About the Event
Learning a new object class from cluttered training images is very challenging when the location of object instances is unknown (weakly supervised setting). Because of this, previous works generally require objects covering a large portion of the images, such as in the Caltech4 or Weizmann Horses datasets. In the traditional paradigm, each new class is learned from scratch without any knowledge other than what was engineered into the system. In this talk instead, I will explore a scenario where knowledge generic over classes is first learned from images of various classes with given object locations, and then employed to support learning any new class without location annotation. Generic knowledge provides a strong basis which facilitates weakly supervised learning. I will present a novel Conditional Random Field which incorporates generic knowledge and simultaneously localizes object instances while learning an appearance model specific for the new class. As demonstrated experimentally, our approach enables learning from very challenging images containing extensive clutter and large scale and appearance variations between object instances, such as the PASCAL VOC 07. We directly evaluate performance as the percentage of object instances correctly localized in their training images, and compare to several existing methods and baselines. To the best of our knowledge, no earlier method has been demonstrated capable of learning from PASCAL VOC 07 in a weakly supervised setting. During the talk I will also present in depth the most important component of the proposed generic knowledge. This is a generic objectness measure, quantifying how likely it is for an image window to contain an object of any class. It is trained to distinguish objects with a well-defined boundary in space, such as cows and telephones, from amorphous background elements, such as grass and road. It combines several image cues measuring characteristics of objects, such as appearing different from their surroundings and having a closed boundary. In experiments on PASCAL VOC 07, objectness outperforms state-of-the-art saliency measures. Finally, we give an algorithm to employ objectness to greatly reduce the number of windows that class-specific object detectors need to evaluate.

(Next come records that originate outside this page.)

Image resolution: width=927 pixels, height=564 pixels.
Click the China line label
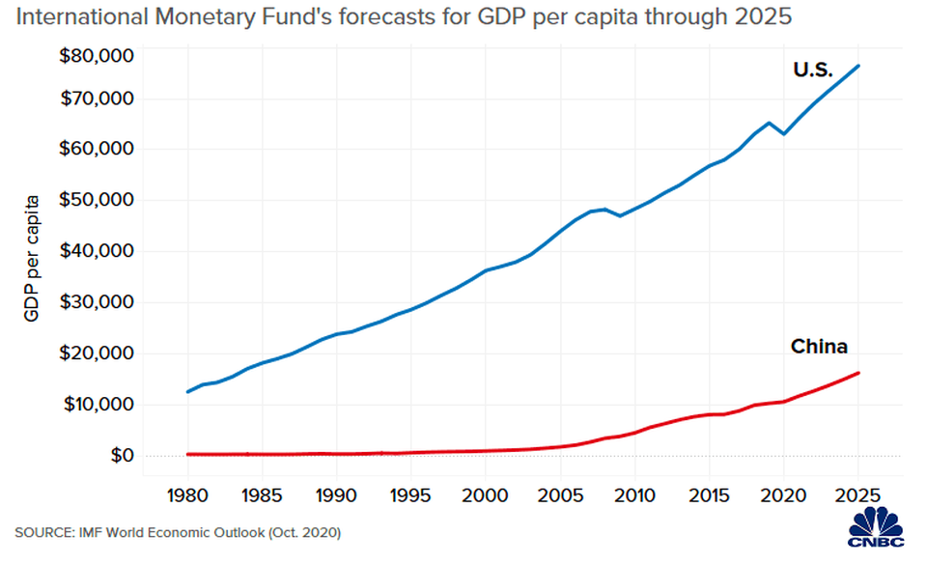(819, 346)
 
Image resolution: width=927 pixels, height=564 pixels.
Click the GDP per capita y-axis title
(32, 258)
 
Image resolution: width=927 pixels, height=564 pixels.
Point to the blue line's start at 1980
(187, 392)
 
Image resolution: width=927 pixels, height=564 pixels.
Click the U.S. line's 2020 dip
(784, 133)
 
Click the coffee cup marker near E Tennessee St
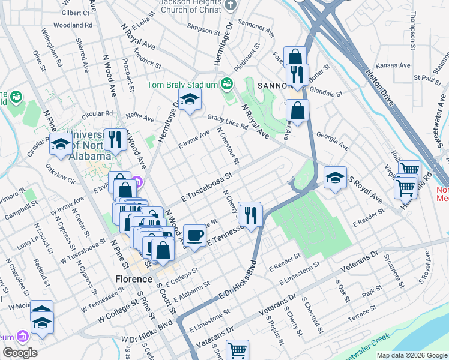click(x=194, y=235)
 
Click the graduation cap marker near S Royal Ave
click(x=335, y=177)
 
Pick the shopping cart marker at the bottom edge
click(x=238, y=349)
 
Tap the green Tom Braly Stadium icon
click(x=227, y=83)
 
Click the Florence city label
click(x=133, y=279)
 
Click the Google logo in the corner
click(x=20, y=353)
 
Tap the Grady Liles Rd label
click(x=228, y=122)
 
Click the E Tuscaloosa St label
click(x=206, y=188)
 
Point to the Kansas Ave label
click(x=393, y=65)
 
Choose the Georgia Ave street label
click(x=332, y=140)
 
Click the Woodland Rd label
click(x=73, y=25)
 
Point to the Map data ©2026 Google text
click(x=412, y=355)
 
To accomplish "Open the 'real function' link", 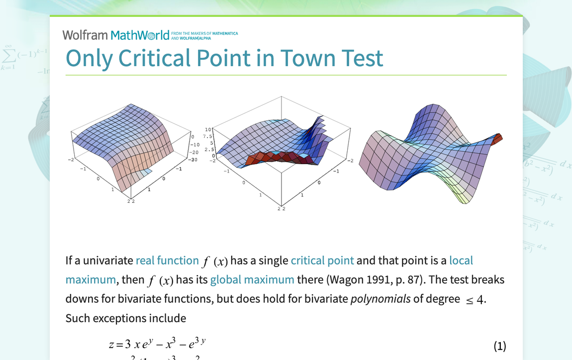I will point(167,261).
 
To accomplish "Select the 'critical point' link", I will point(322,261).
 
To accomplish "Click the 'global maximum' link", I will point(252,279).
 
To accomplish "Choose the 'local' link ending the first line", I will point(461,261).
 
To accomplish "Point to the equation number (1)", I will point(499,346).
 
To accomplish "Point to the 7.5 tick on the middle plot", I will point(208,136).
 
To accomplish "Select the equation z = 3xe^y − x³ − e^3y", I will point(157,344).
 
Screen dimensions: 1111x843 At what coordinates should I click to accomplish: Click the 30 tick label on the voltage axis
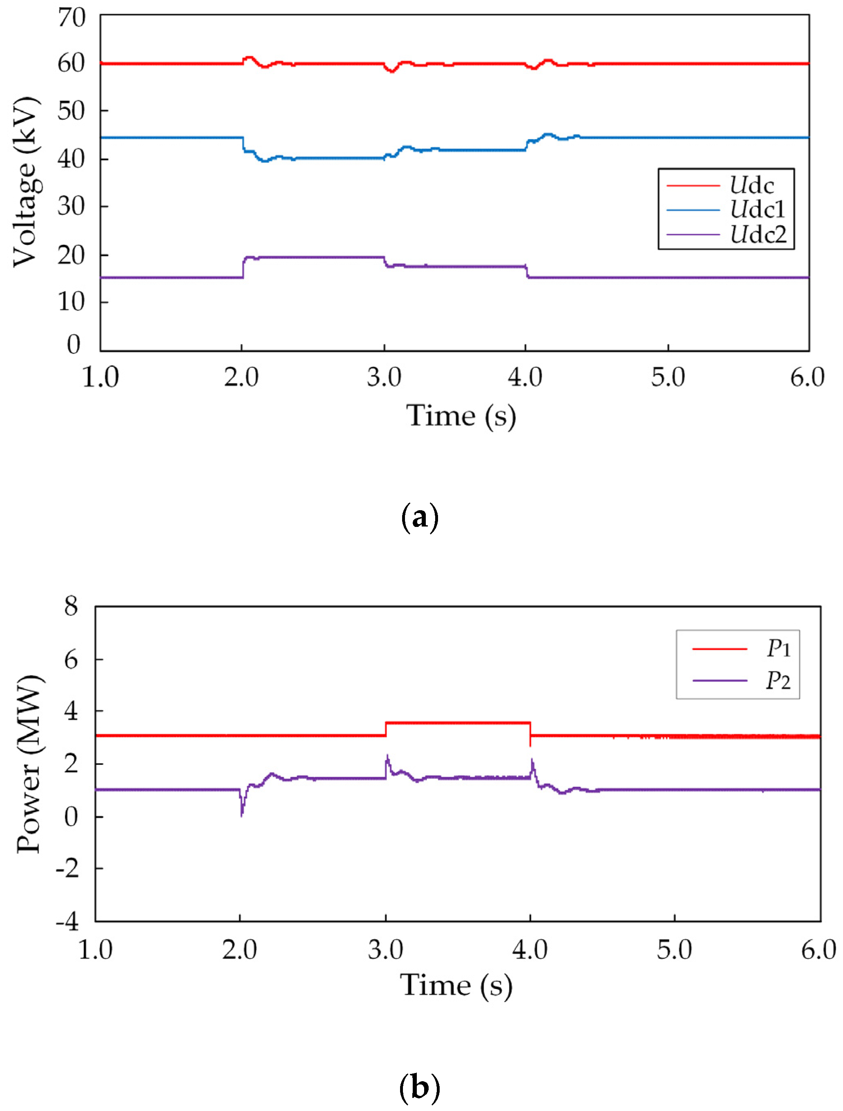click(71, 206)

Viittorio Ferrari is an Assistant Professor at the Swiss Federal Institute of Technology Zurich (ETHZ). After receiving his PhD from ETHZ in 2004, he was a post-doctoral researcher at INRIA Grenoble and the University of Oxford. His research interests are in visual learning, human pose estimation, and image-text correspondences. In 2008 he was awarded a Swiss National Science Foundation Professorship grant for outstanding young researchers. He will be an Area Chair for the International Conference on Computer Vision 2011.